======== DATA UNDER STUDY ========

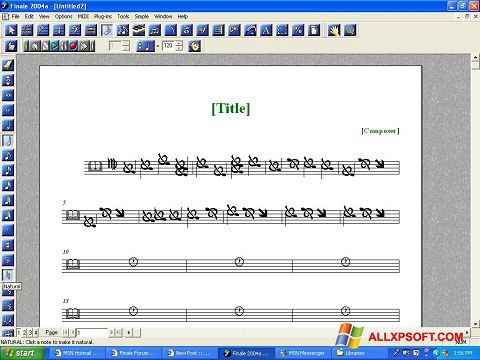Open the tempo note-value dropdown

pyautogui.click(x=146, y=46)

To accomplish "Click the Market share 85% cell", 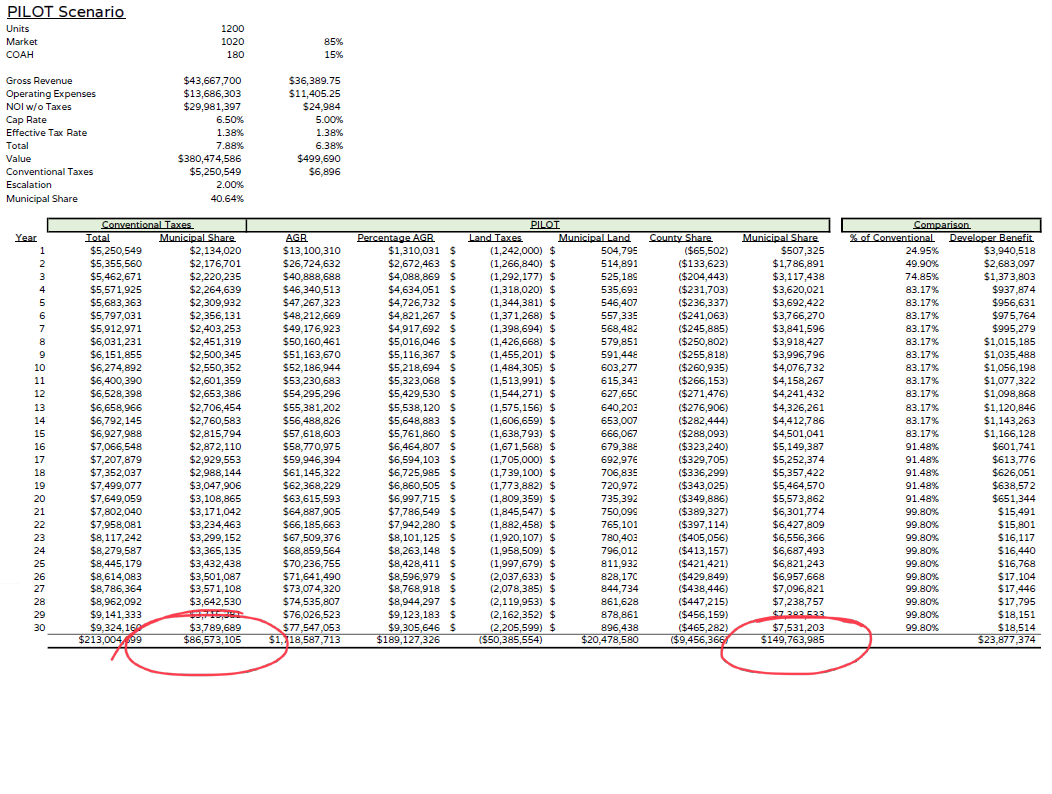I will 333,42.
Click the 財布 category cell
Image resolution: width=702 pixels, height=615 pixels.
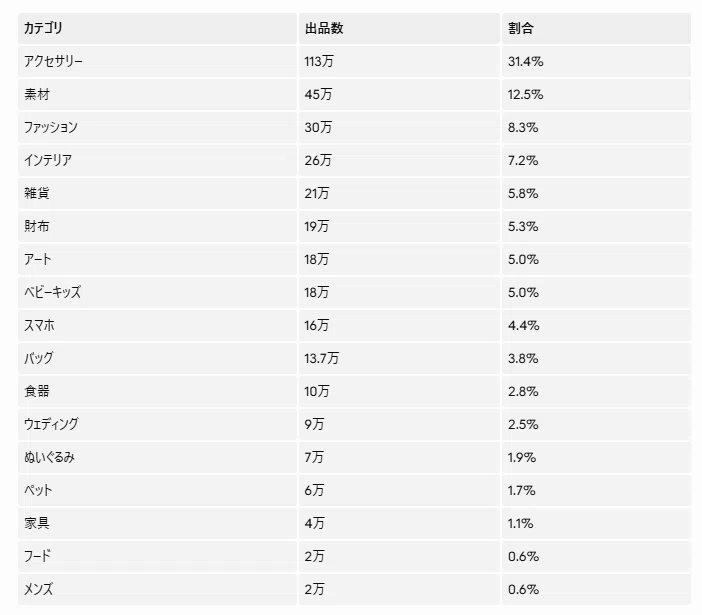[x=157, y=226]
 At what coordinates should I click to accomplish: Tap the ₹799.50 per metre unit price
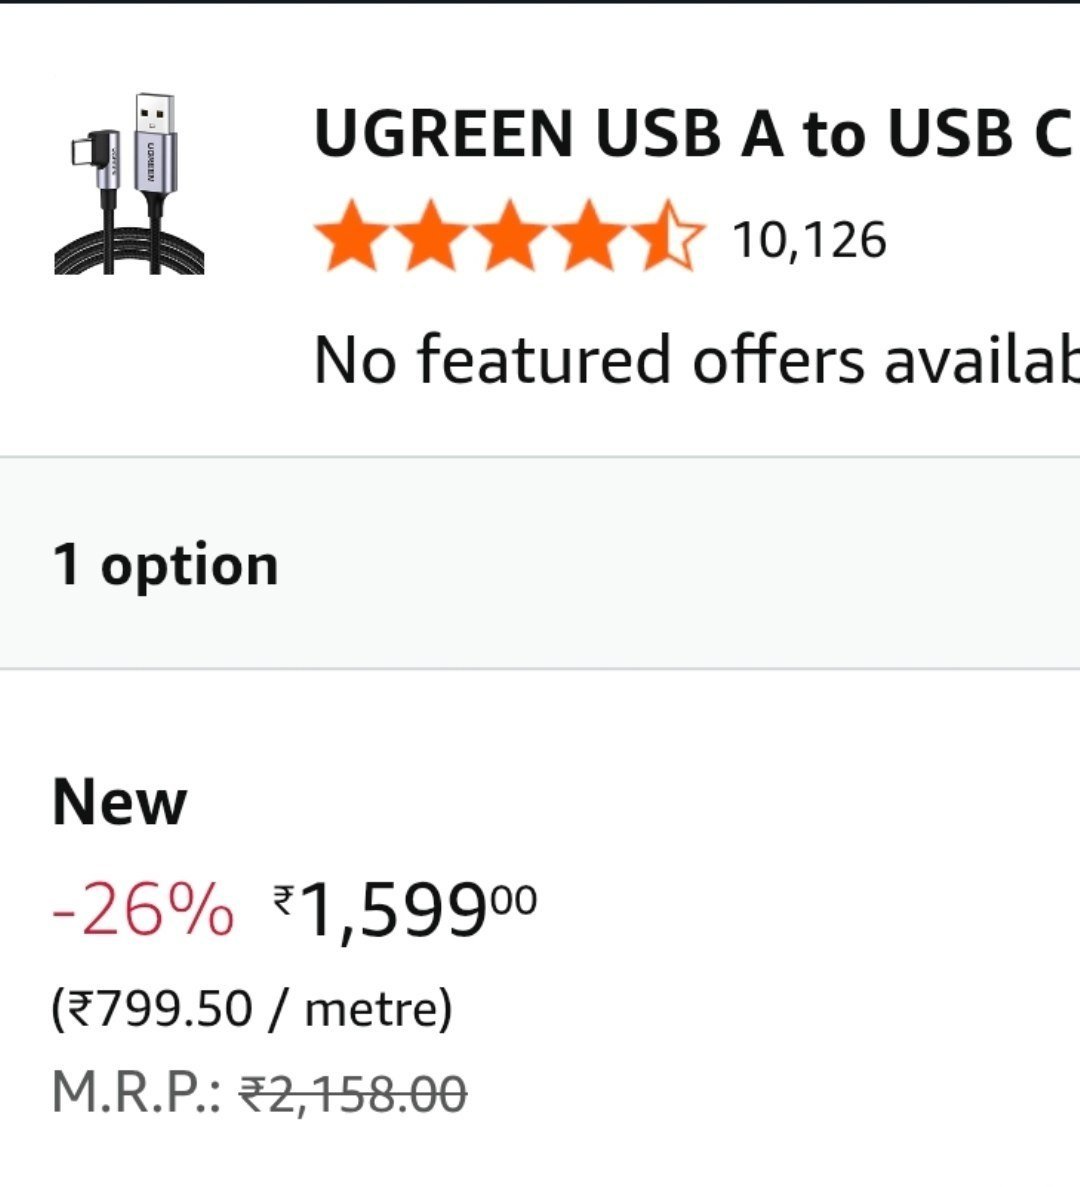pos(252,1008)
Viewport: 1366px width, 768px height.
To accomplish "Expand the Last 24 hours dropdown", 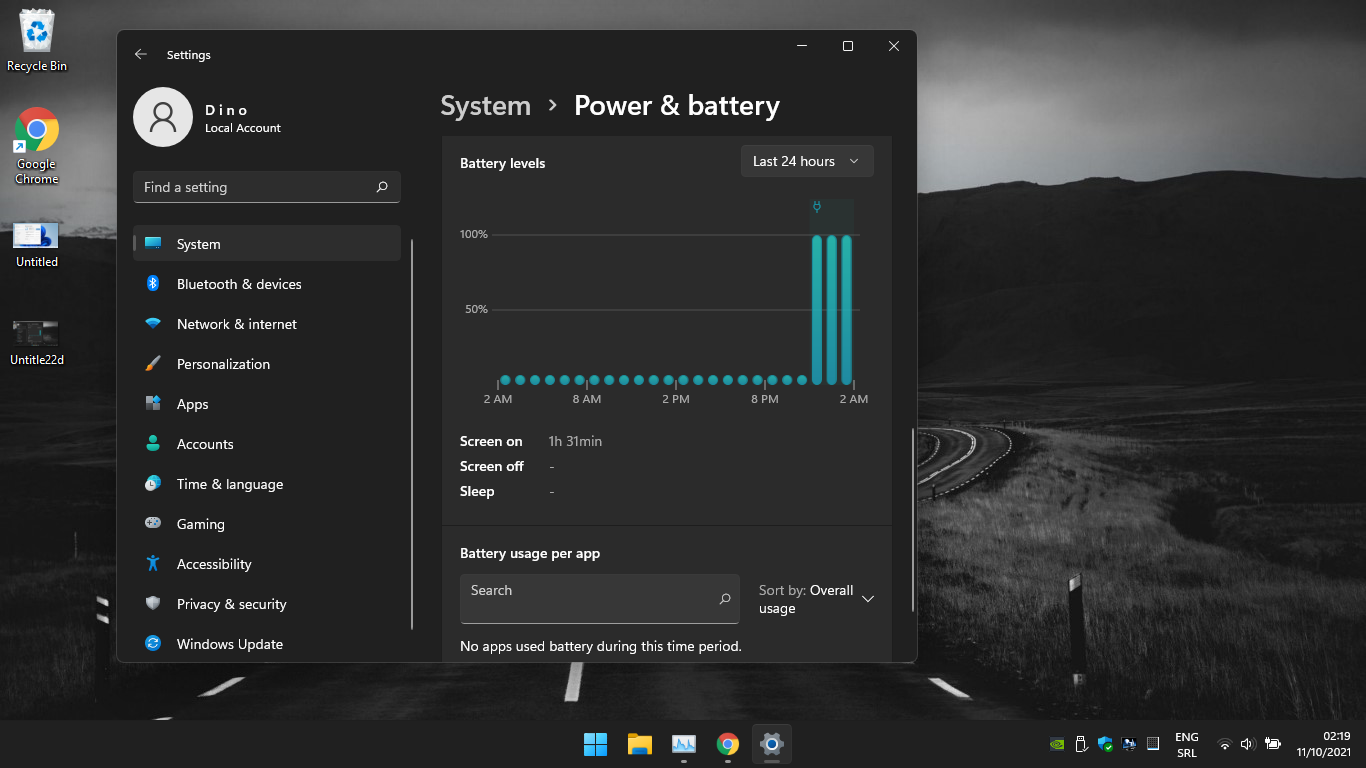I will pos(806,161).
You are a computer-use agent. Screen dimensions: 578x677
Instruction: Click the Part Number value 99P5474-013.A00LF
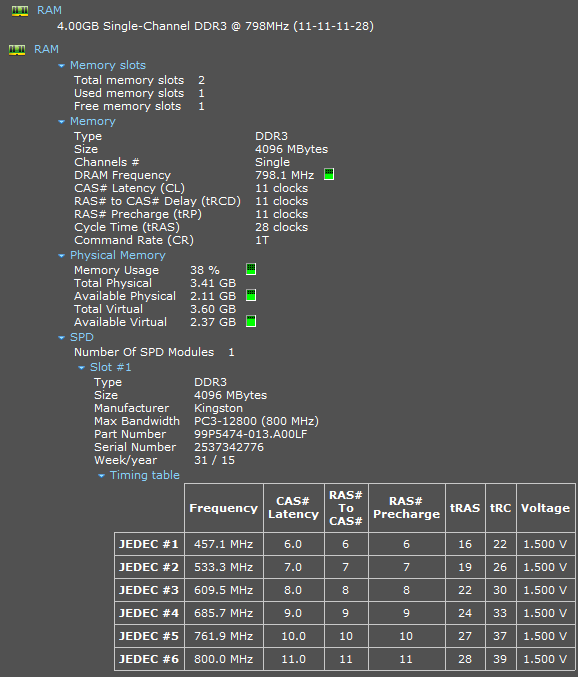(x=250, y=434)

========
======== DATA UNDER STUDY ========

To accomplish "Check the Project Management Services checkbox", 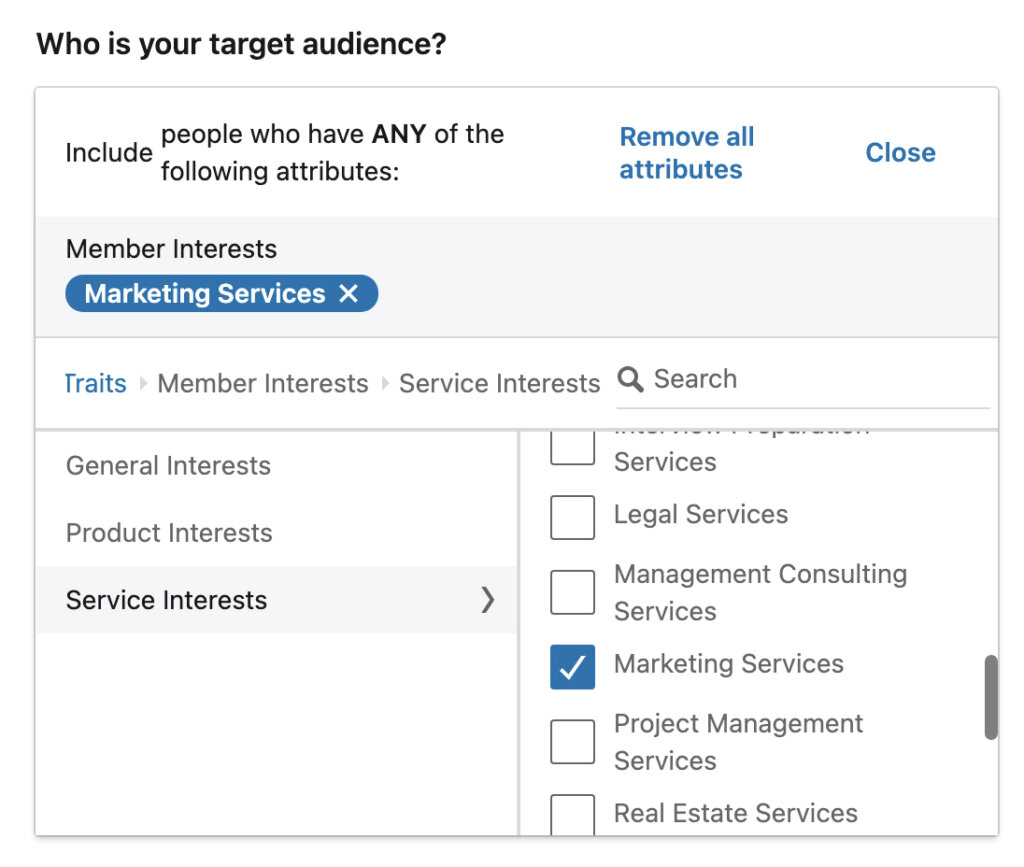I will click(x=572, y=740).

========
======== DATA UNDER STUDY ========

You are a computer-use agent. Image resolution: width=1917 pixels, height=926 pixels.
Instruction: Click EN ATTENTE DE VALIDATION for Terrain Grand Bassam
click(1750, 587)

========

EXERCISE INSTRUCTIONS :: From the records above, pick out and copy each line holding the word "agent".

ANSWER AREA ::
You are a computer-use agent. Screen dimensions: 578x677
You are a computer-use agent. Image resolution: width=1917 pixels, height=926 pixels.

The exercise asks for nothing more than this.